Look on Demand: A Cognitive Scheduling Framework for Visual Evidence Acquisition in Multimodal Reasoning
Abstract Overview
This paper argues that a central problem in multimodal reasoning is not only how visual information is represented, but when visual evidence is introduced during reasoning. The authors analyze limitations of two dominant paradigms: pre-reasoning visual-to-text conversion can discard fine-grained evidence, while unified vision-language reasoning can become dominated by linguistic priors and weaken image grounding. They propose CSMR, a framework in which an LLM maintains an explicit reasoning state, decides when to query an independent visual perception module, and determines when to stop reasoning. The approach is evaluated in zero-shot settings across multiple multimodal reasoning benchmarks and is supported by ablation and hallucination analyses.
Novelty
The work’s main novelty is a cognitive scheduling formulation for multimodal reasoning, where a language model explicitly controls the timing of visual evidence acquisition instead of relying on one-shot textualization or tightly coupled multimodal fusion.
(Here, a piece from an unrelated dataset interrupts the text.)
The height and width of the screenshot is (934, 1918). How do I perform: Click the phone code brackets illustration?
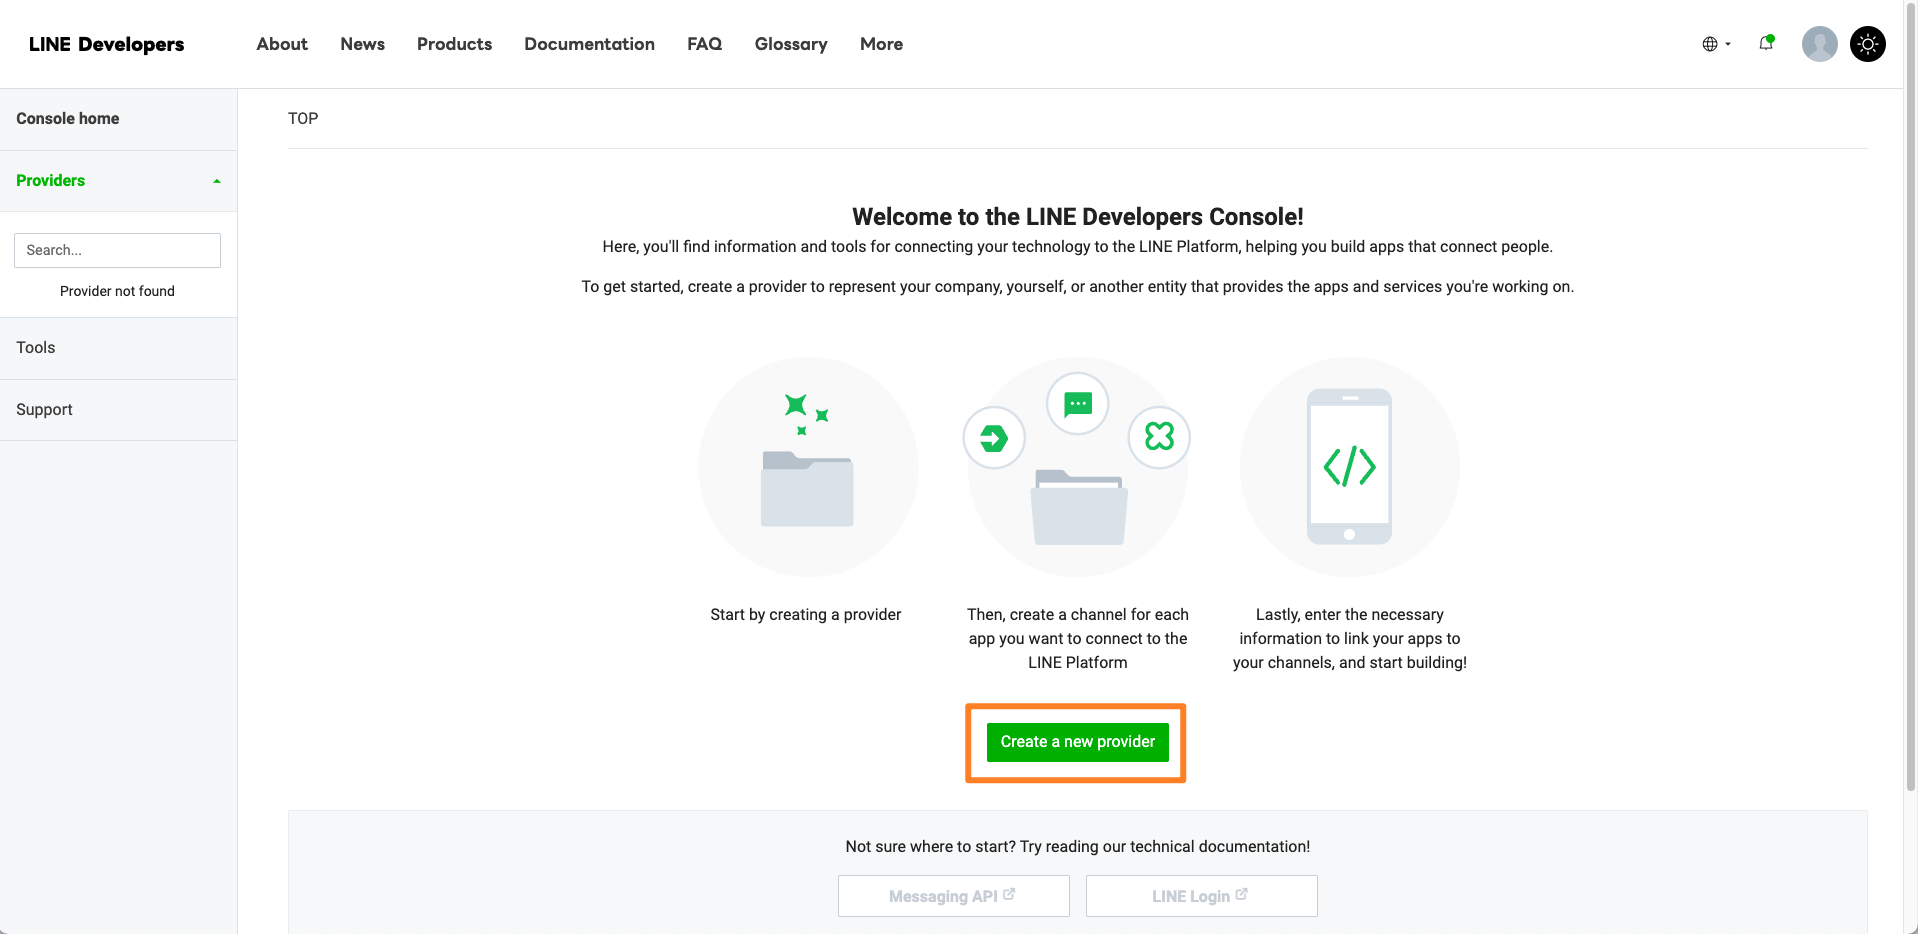coord(1350,466)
It is also distinctive in pairing this design with an empirical analysis that attributes failures in unified multimodal reasoning to language-dominant attention and insufficient visual-faithfulness constraints.
Results
In the Qwen2-based zero-shot setting, CSMR achieves the strongest reported results in the paper across all three benchmarks: 45.7 accuracy on M3CoT, 78.2 accuracy on ScienceQA, and 34.3 ROUGE-L on LLaVA-W. Ablations show performance drops when dynamic querying or flexible termination is removed, and the hallucination analysis reports a 9-percentage-point increase in non-hallucinated samples over DDCoT on a 200-example M3CoT subset.
Key Points
- The paper identifies two failure modes in existing multimodal reasoning: evidence loss from static visual-to-text conversion and weakened visual grounding from language-dominant unified representations.
- CSMR decouples reasoning and perception, using an LLM-based cognitive core to issue reasoning-state-driven visual queries and to terminate once sufficient evidence has been collected.
- Empirical results and ablations indicate that iterative visual querying and early termination contribute materially to accuracy, efficiency relative to DDCoT, and reduced hallucination.